What are the symptoms associated with SAH?
- Sudden onset excruciating headache, typically occipital (“thunderclap”) - often lasting 1-5min. Speed of onset is diagnostic.
- Sometimes preceded by a “sentinel” headache - perhaps from small warning leak from offending aneurysm (80%)
- Vomiting
- Collapse
- Seizure
- Coma/drowsiness may last for days
- Photophobia
- Confusion
What are the signs of SAH on examination?
- Neck stiffness
- Kernig’s sign (takes 6h to develop)
- Retinal, subhyaloid and vitreous bleeds (Terson’s syndrome; increased mortality ~5)
- Focal neurology may suggest aneurysm site (e.g. pupil changes = 3rd nerve palsy with PCA aneurysm) or intracerebral haematoma
Which conditions present similarly?
- Meningitis
- Migraine
- Intracerebral bleed
- Cortical vein thrombosis
- Dissection of carotid/vertebral artery
- Benign thunderclap headache (triggered by Valsalva maneouvres eg cough, coitus)
What investigations would you do for subarachnoid haemorrhage? Describe when these should be done.
- Urgent non-contrast CT - detects >95% of SAH within 1st 24hrs
- LP - if CT is negative but history is suggestibe of SAH. Needs to be done >12hours after headache onset to allow RBC breakdown for +ve xanthochromic sample (yellow, due to bilirubin differentiates between old blood from SAH vs “bloody tap”)
Other:
- Electrolytes - may show hyponatraemia (<131mmol/L)
- FBC - leukocytosis in SAH common
- Clotting profile - elevated INR and PTT time
- Troponin I - may be elevated but less than in MI
- ECG - half of all patients have abnormal ECG on admission. Common cardiac findings in SAH include: Arrhythmias and ischaemic changes// Prolonged QTc // ST segment/T-wave abnormalities.

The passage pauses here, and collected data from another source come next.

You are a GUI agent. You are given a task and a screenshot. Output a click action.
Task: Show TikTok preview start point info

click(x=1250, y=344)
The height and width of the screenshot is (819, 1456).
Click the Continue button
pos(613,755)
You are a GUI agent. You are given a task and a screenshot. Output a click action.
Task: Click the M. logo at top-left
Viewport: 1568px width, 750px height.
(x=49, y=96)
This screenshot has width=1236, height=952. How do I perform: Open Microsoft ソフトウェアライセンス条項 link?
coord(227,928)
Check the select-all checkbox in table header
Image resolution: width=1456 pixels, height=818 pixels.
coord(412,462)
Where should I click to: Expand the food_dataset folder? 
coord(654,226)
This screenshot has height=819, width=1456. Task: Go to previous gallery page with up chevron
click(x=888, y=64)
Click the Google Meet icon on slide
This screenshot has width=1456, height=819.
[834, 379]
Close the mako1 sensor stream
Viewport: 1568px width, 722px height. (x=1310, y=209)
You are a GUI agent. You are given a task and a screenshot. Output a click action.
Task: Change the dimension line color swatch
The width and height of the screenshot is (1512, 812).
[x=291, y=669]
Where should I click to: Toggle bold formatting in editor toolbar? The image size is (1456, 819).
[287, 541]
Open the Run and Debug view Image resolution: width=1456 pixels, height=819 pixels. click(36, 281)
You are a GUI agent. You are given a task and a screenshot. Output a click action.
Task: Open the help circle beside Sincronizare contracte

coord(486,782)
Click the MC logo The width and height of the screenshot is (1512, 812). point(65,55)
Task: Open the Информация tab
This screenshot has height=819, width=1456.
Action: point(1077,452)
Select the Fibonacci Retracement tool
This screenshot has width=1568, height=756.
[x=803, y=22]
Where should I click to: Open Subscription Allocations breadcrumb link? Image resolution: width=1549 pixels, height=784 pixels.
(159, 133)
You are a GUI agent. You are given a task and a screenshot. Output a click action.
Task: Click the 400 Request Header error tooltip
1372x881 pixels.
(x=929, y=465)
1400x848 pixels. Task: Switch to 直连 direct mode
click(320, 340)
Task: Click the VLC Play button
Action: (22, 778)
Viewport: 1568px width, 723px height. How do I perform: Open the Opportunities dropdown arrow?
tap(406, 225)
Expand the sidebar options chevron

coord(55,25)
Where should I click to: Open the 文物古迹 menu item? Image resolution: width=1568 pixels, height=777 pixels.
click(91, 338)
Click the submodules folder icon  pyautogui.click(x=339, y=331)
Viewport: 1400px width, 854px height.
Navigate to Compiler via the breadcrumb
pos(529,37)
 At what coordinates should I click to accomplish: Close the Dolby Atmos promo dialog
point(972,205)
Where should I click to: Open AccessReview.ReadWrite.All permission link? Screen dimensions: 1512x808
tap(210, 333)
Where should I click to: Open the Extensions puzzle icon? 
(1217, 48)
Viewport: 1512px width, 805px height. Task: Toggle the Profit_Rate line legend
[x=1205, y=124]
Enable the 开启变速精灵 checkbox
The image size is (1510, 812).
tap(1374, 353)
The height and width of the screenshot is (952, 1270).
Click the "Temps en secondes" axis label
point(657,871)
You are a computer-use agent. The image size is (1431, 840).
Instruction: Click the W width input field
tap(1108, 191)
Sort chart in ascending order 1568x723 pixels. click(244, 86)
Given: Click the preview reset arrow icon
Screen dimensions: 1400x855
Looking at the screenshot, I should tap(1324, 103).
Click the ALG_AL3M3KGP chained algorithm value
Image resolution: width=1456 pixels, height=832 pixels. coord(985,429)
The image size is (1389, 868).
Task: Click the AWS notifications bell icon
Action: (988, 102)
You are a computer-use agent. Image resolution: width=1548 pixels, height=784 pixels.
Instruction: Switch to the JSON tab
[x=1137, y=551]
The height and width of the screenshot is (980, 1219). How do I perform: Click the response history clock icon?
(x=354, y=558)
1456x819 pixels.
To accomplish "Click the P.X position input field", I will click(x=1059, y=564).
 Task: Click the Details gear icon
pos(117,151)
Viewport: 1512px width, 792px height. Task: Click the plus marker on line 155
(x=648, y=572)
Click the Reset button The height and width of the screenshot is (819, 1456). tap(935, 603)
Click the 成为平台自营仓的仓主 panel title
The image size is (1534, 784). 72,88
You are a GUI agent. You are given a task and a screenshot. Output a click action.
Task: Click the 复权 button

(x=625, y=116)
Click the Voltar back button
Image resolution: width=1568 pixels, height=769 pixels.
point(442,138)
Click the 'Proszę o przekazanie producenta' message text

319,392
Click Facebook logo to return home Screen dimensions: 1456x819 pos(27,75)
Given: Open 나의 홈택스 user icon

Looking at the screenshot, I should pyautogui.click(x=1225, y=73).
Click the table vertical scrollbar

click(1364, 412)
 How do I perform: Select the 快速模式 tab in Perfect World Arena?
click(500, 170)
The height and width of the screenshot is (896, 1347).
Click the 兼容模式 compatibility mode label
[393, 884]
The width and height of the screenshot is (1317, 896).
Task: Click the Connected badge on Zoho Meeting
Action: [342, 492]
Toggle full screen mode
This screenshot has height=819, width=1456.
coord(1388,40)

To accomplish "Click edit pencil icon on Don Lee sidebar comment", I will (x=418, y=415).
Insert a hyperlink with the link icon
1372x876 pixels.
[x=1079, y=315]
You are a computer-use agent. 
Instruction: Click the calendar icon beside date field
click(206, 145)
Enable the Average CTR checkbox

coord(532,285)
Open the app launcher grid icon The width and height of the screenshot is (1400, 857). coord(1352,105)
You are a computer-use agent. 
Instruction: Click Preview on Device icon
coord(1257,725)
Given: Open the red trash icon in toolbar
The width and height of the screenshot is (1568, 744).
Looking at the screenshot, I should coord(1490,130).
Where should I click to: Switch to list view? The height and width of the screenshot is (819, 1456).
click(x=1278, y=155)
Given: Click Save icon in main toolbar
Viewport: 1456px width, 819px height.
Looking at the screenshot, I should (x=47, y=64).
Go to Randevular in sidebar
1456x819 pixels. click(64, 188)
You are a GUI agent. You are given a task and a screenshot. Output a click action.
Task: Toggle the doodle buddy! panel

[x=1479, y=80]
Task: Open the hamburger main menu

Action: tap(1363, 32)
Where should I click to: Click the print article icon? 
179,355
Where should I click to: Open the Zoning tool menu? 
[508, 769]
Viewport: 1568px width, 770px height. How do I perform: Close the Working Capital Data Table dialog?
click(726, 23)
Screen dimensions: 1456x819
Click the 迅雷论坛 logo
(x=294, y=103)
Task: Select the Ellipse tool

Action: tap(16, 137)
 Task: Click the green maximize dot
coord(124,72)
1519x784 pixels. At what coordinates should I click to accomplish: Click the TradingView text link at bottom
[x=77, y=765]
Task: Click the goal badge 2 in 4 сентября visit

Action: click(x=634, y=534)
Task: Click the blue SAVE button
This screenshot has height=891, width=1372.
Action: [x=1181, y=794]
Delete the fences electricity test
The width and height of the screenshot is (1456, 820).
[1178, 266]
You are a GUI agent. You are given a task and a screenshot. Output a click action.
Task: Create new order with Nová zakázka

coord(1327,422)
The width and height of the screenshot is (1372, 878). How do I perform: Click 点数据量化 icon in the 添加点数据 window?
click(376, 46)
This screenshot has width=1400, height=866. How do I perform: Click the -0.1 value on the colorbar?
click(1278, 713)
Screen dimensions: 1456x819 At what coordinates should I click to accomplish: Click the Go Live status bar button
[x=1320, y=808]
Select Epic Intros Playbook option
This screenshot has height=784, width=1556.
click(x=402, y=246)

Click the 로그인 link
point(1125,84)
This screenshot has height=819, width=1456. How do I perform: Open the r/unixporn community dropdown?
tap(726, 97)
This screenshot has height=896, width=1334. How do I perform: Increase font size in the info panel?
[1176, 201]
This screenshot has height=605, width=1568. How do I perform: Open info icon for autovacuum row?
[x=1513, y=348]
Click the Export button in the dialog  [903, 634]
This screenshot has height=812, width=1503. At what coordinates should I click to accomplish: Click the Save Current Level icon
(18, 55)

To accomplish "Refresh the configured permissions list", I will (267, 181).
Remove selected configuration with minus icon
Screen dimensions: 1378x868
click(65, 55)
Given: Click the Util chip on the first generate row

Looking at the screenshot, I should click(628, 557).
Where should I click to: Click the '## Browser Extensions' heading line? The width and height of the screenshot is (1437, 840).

How do you manage SAH? (not on Sofia)
Refer all to neurosurgery .
Re-examine CNS often; chart BP, pupils, and GCS. Repeat CTif deteriorating.
Maintain cerebral perfusion by keeping well hydrated, but aim for SBP <160mmHg.
Nimodipine (60mg/4h PO for 3wks, or 1mg/h IVI) is a Ca2+ antagonist that reduces vasospasm and consequent morbidity from cerebral ischaemia.
Surgery:
- endovascular coiling vs surgical clipping (requiring craniotomy): the decision depends on the accessibility and size of the aneurysm, though coiling is preferred where possible (fewer complications, better outcomes).
- Do catheter or ct angiography to identify single vs multiple aneurysms before intervening.
- Newer techniques such as balloon remodelling and flow diversion can be helpful in anatomically challenging aneurysms.